The clarity of Pekar’s storytelling would arrive as a strange mix of natural genius and the formative effects of the comics medium itself. In a 2006 interview for New York Press [dot] com (In a piece entitled ‘A Book Called Malice’ by Brian Heater), Pekar himself recalls the frustration he experienced when first reading comicbook stories.
Pekar remembers, “When I was a little kid, and I was reading these comics in the ’40s, I kind of got sick of them because after a while, they were just formulaic. I figured there was some kind of a flaw that keeps them from getting better than they are, and then when I saw Robert Crumb’s work in the early ’60s, when he moved from Philadelphia to Cleveland, and he moved around the corner from me, I thought ‘Man, comics are where it’s at’.”
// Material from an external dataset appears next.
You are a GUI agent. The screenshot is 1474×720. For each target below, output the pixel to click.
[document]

Pekar would choose an entirely different direction for his storytelling. Rather than the cultural myopia of joining in an existing entertainment factory, Pekar would instead choose the risk that came with cutting edge creativity. What if the stories
themselves, rather than being dime-sized space operas, were instead sourced from the everyday? What if, rather than pull together stable, semi-permanent creative teams, writers could realize a unique vision through a series of artists? What emerges then, is a very different kind of comics.
American Splendor is not the comics of the 40’s that Pekar read as a kid. These are not fantastic tales told to regale young readers with the thrills and spills of a life unexamined. Nor is American Splendor the Underground Comics of the 60’s. Pekar’s comics is not a comics driven by the message of cultural acuity and social complexity, nor is it the comics of a single-mind, articulated by a single cartoonist. Instead Pekar borrows from the strength and
resiliences of a broad range of artists. Each issue of American Splendor is filtered through a unique set of creative impulses and opinions.
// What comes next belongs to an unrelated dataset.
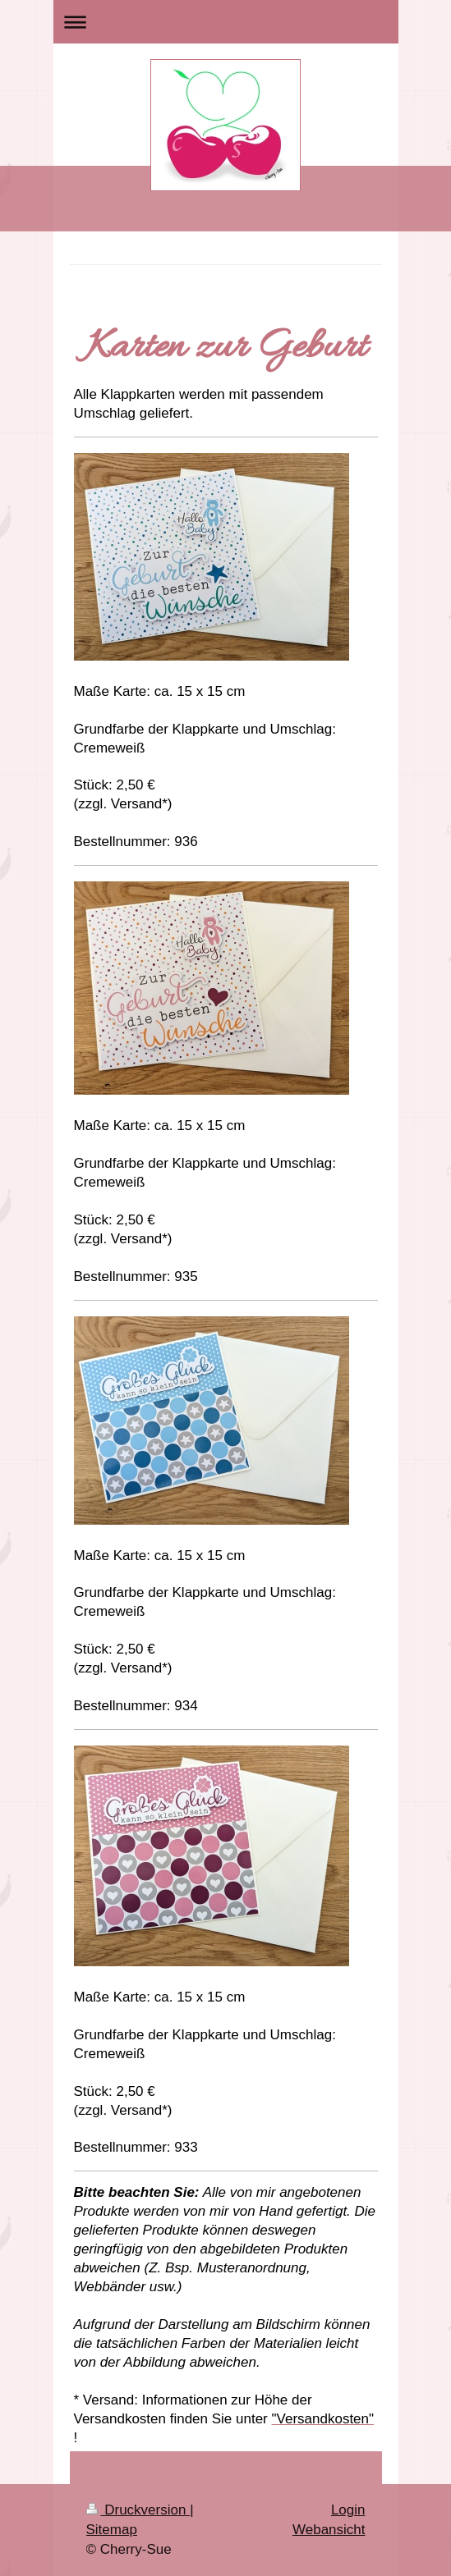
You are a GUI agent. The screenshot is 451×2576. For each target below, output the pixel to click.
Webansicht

Award-winning cartoonist Seth comments on Pekar’s legacy with a meditative kindness. In an interview with Comics Reporter [dot] com, Seth states, “The underground cartoonists were–a group of artists who knocked down the walls between art and commerce, shattering the traditional shape and meaning of a comic book. Later, the ‘alternative’ cartoonists came along–or whatever you wish to call my generation of cartoonists–who wanted to produce comics as a
legitimate art medium. But in-between these two generations there was Harvey. A generation of one. Probably the first person who wanted to use the comics medium seriously as a writer. Certainly the first person to toss every genre element out the window and try to capture something of the genuine experience of living: not just some technique of real life glossed onto a story–not satire, or sick humour or everyday melodrama–but the genuine desire to transmit from one person to another just what life feels like”.
While, Pekar stands as an absolute giant, a ‘generation of one’, the side-effect of his singular vision was to foster a generation of cartoonists. How much different would But I Like It have been had Joe Sacco not collaborated on American Splendor? Would Jonathan Ames’ pseudo-biography in The Alcoholic not have been as finely, carefully-worked as the middle ground between caricature and pastiche, had Dean Haspiel never drawn The Quitter, the Original Graphic Novel describing Pekar’s early years?
Harvey Pekar passed in the early hours of Monday morning, July 12 2010. He was born in the same year as Neil Sedaka, 1939, the year that Amelia Earhart was legally declared dead, the year Lou Gehrig clinched his record of 2,130 consecutive Major League games and the year that Bob Kane invented Batman and the year MGM released Wizard Of Oz. His life as a writer of comics, of jazz and book reviews survives him, as he is survived by his wife Joyce Brabner and daughter Danielle.
Writing in the mid-summer of 2010, after having experienced a world with a living Harvey Pekar, who tilted General Electric, the parent company of NBC, while being interview by Letterman, there is an enduring sense of loss. But for the generations to come, the generations that will encounter Harvey Pekar for the first time in his books, American Splendor feels like what it always was–a beginning.